» **INSTRUCTIONS FOR THE TASK**:
Go through the data and report how many lines include the word "agent", giving only the number.

» **DATA TO PROCESS**:
::::

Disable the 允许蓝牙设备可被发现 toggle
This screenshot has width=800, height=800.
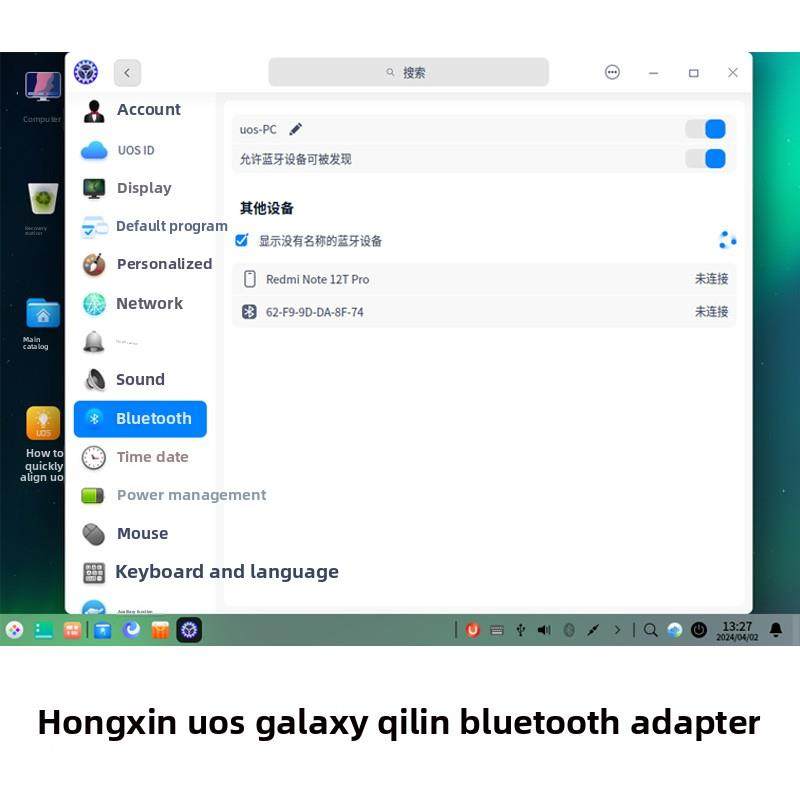(706, 158)
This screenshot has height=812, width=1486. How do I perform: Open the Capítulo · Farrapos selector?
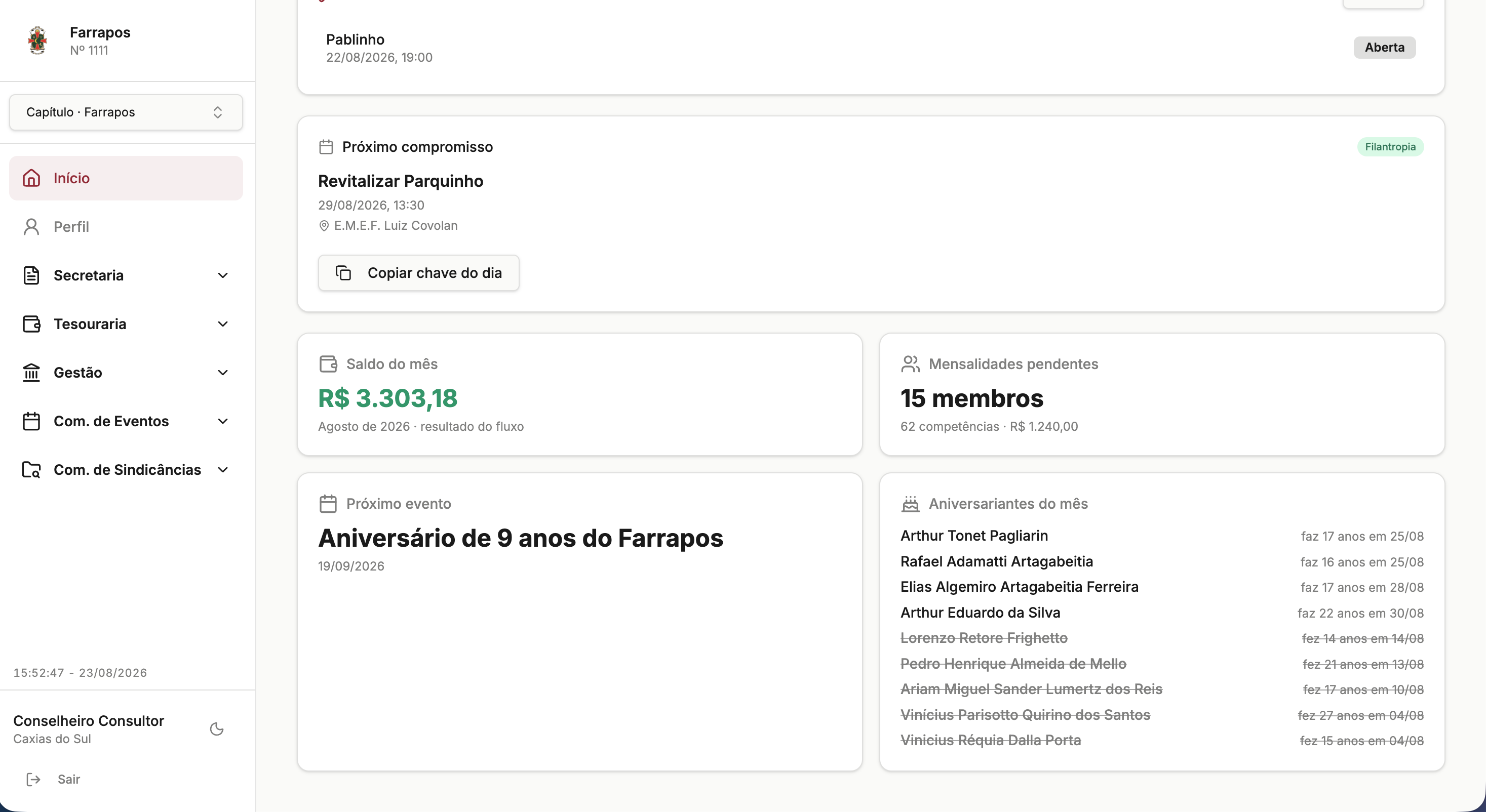point(126,112)
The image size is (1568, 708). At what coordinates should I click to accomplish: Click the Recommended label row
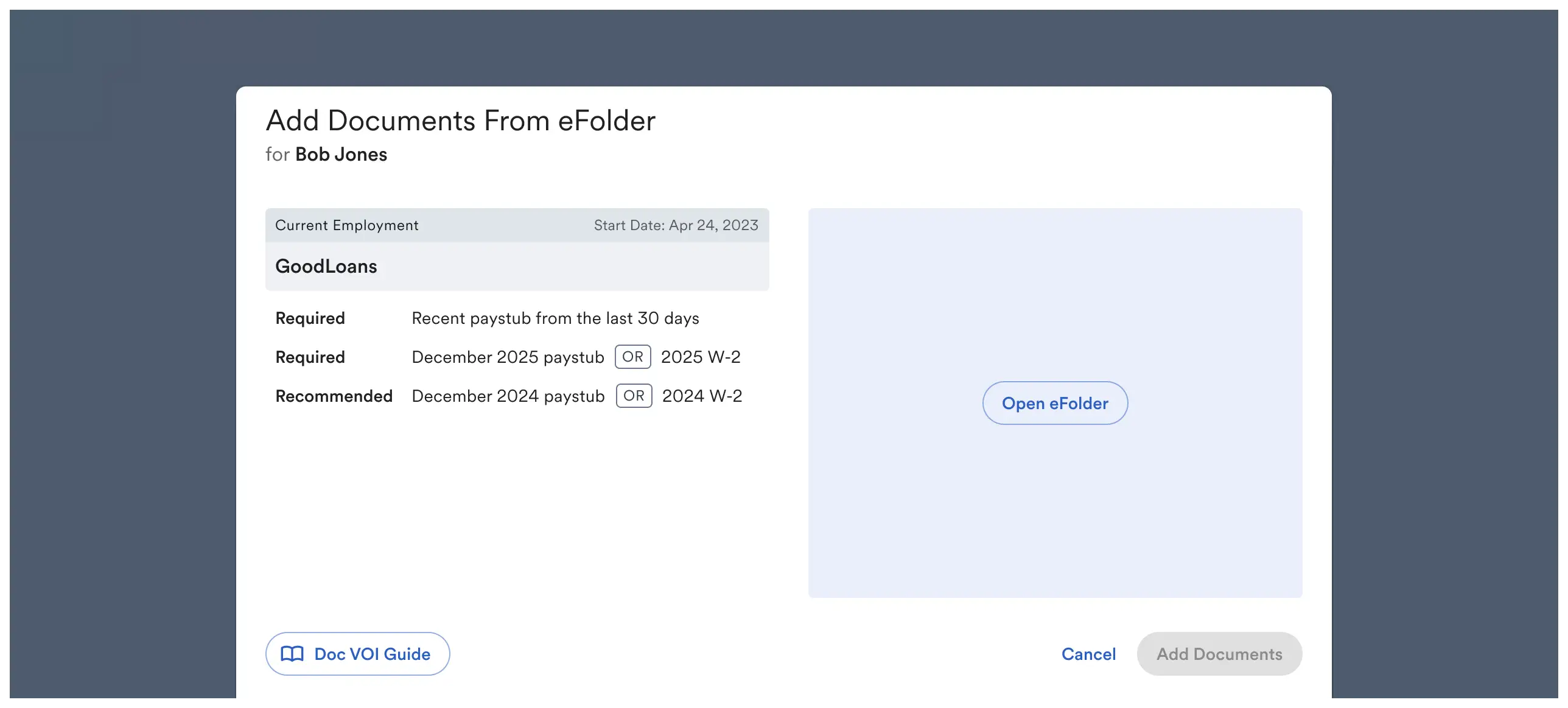pos(334,396)
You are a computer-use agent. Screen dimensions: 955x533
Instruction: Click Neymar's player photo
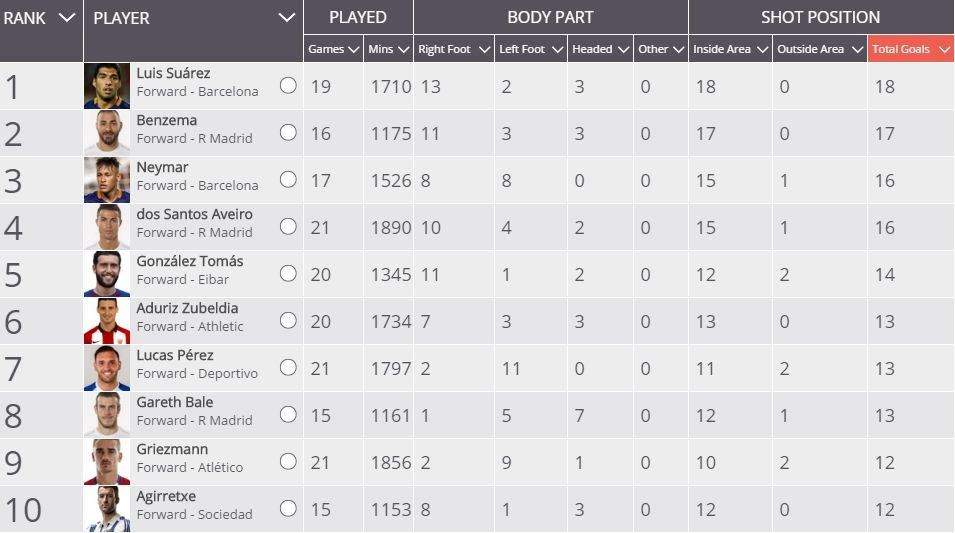click(x=107, y=180)
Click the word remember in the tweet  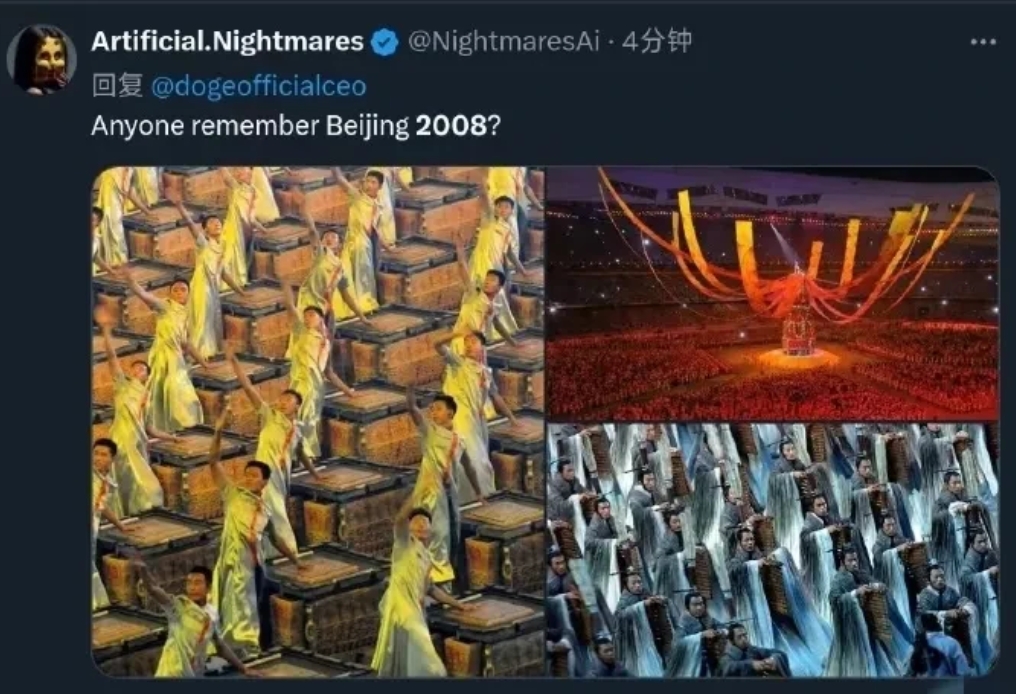click(255, 126)
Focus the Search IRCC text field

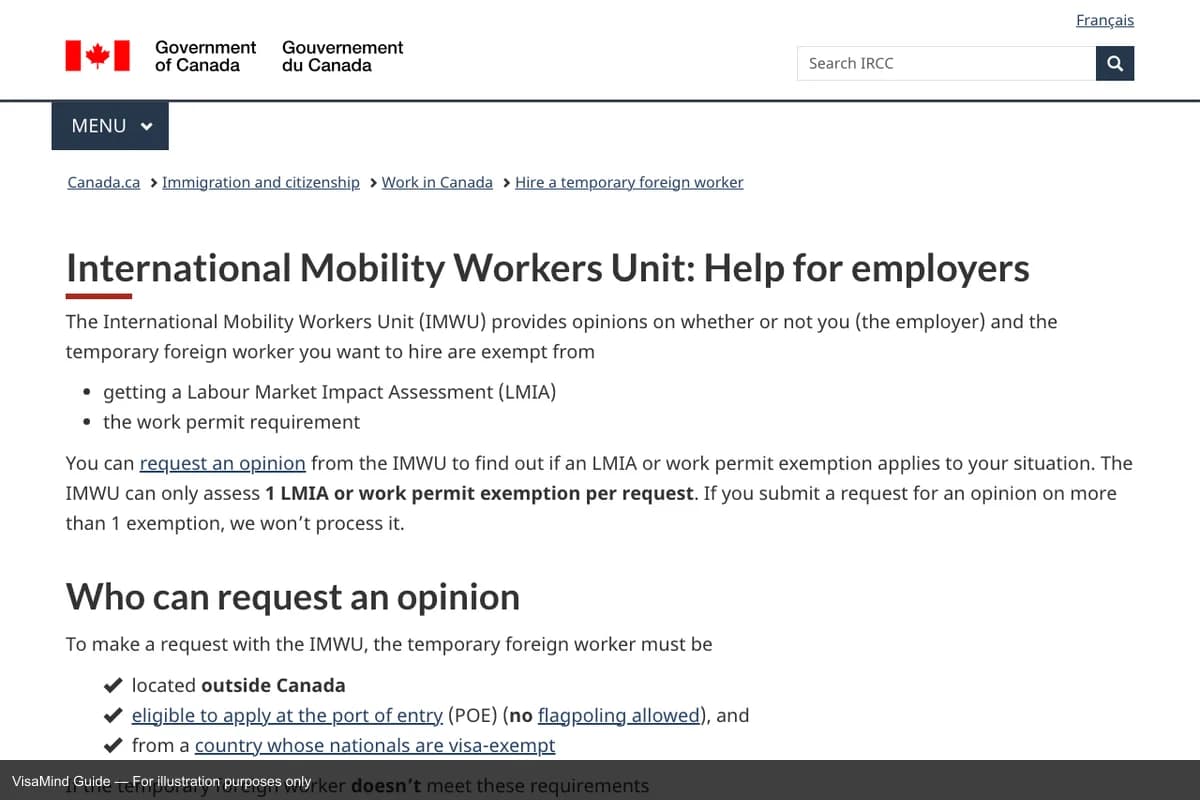point(946,63)
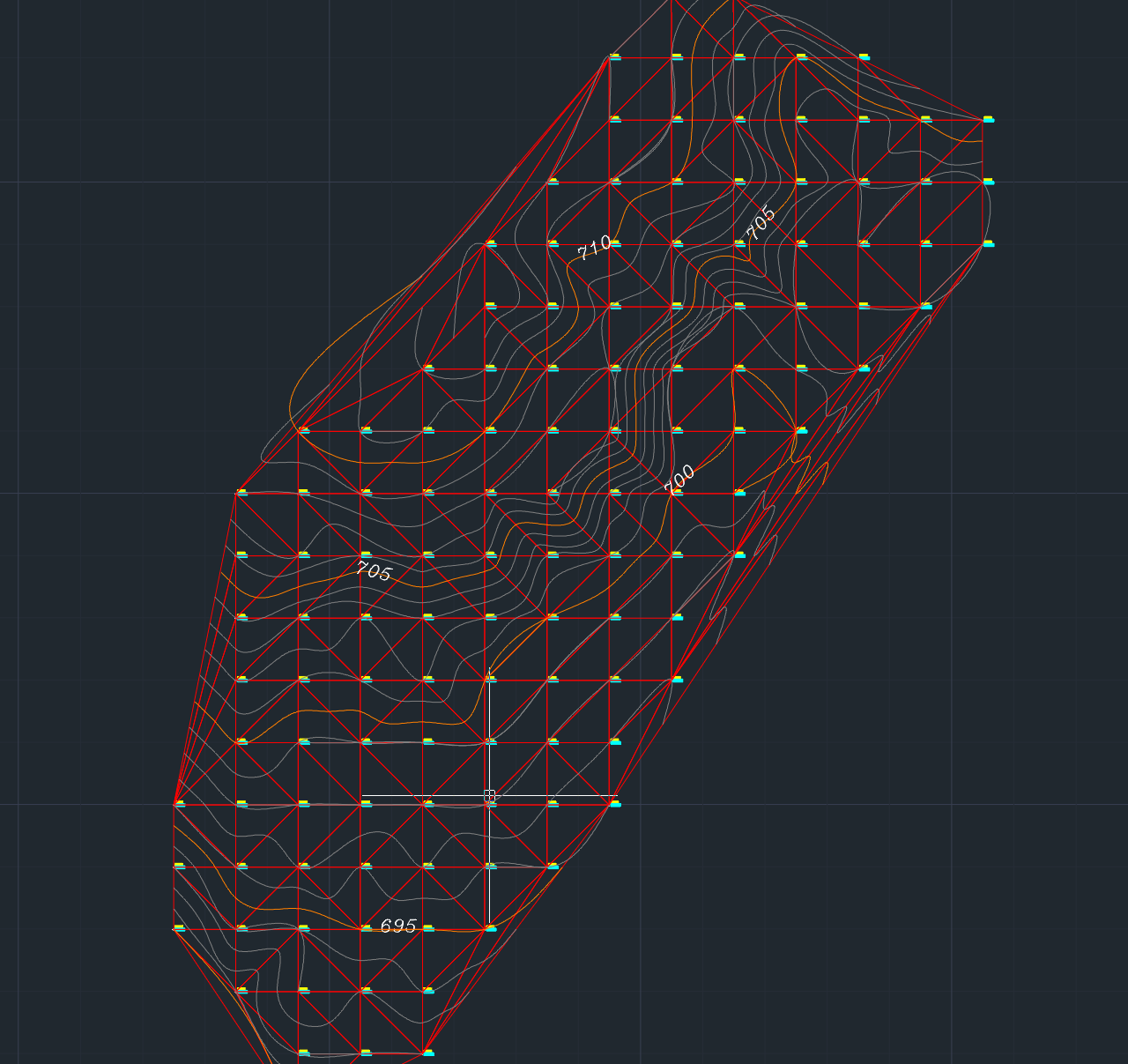1128x1064 pixels.
Task: Select point marker immediately left of 710 label
Action: pos(553,243)
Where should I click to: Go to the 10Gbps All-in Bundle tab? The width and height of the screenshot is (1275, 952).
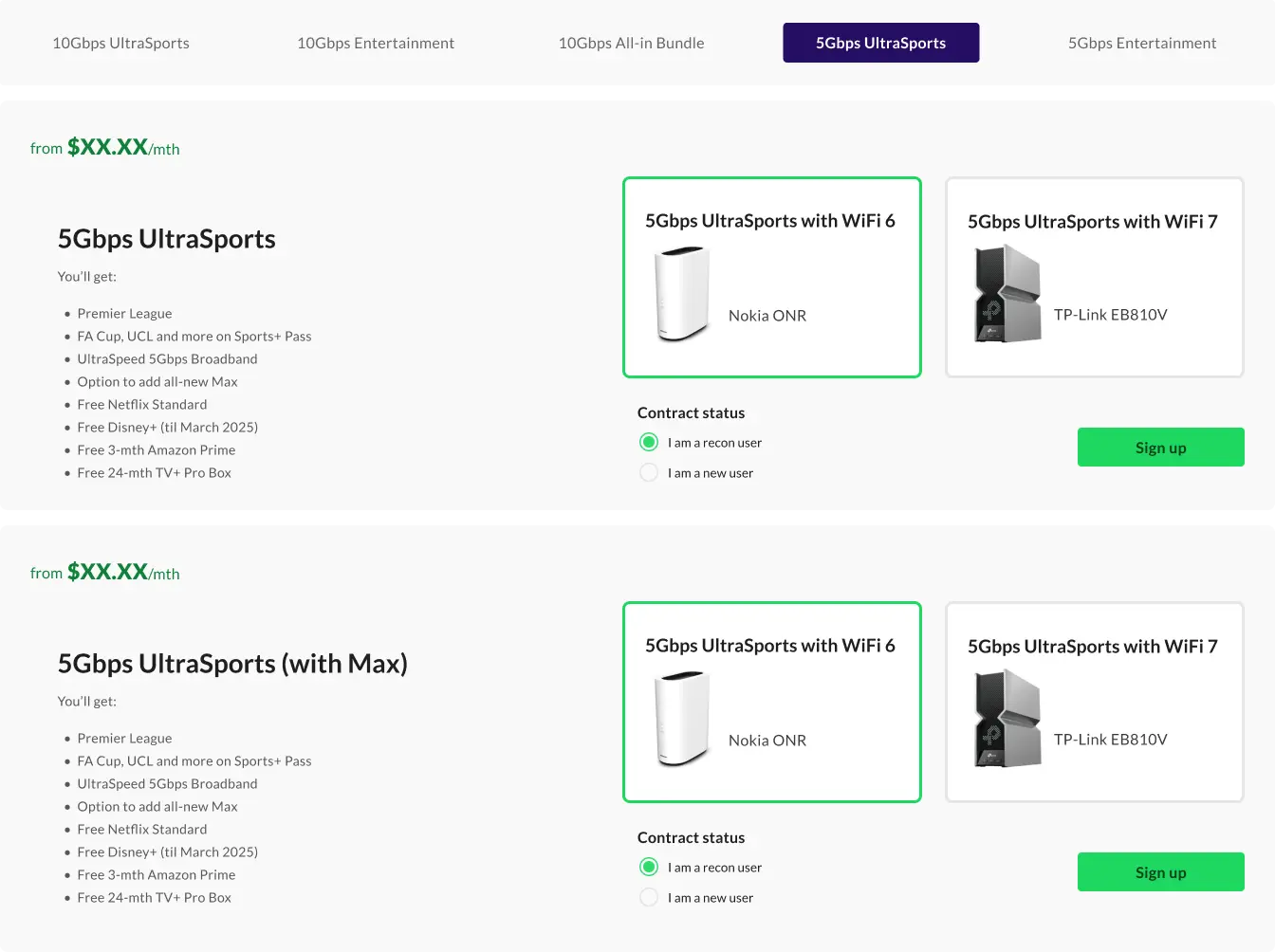631,43
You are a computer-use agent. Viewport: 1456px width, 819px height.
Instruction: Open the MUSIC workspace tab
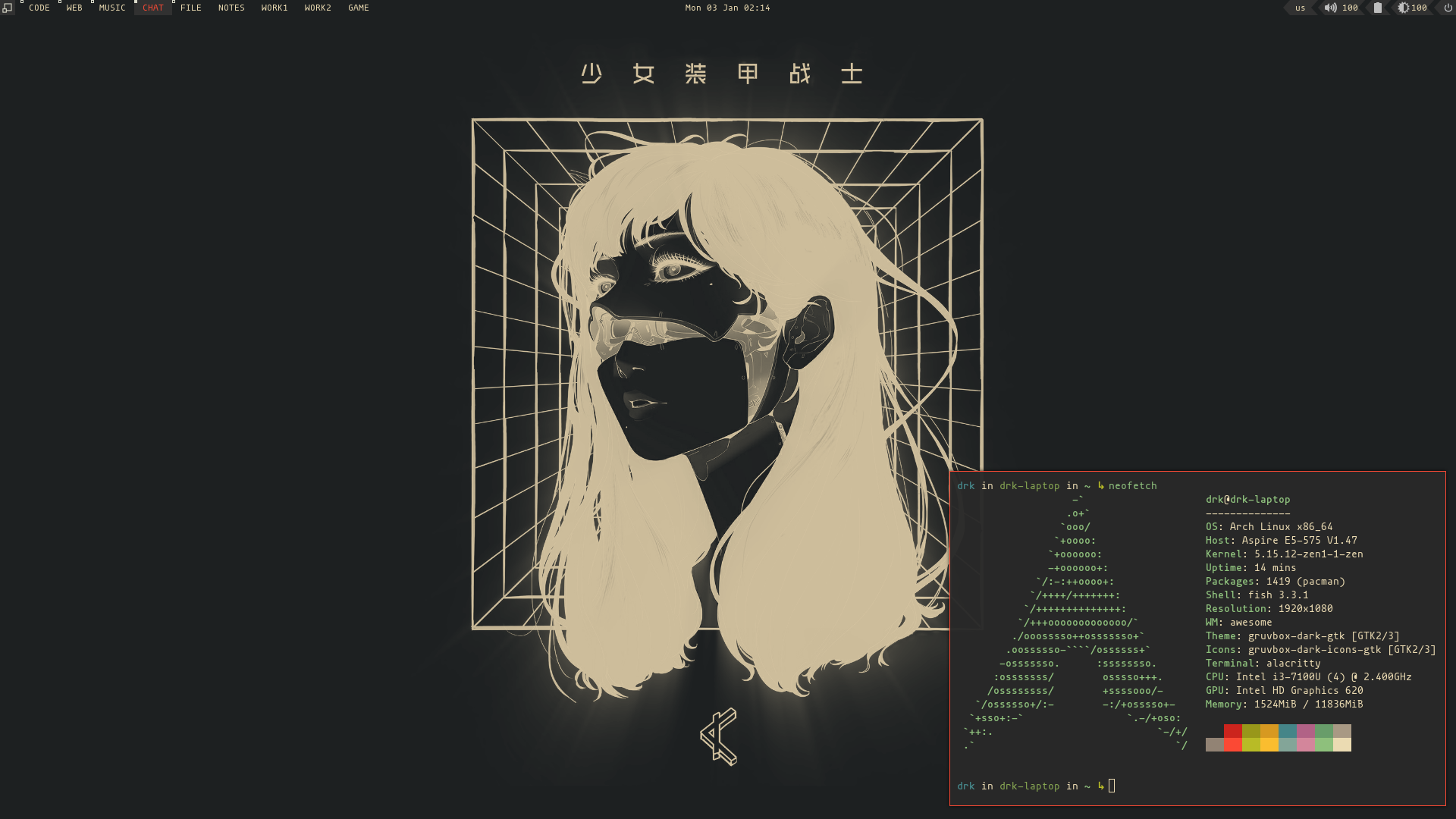pyautogui.click(x=111, y=8)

::::

» **RESULT OF THIS TASK**:
2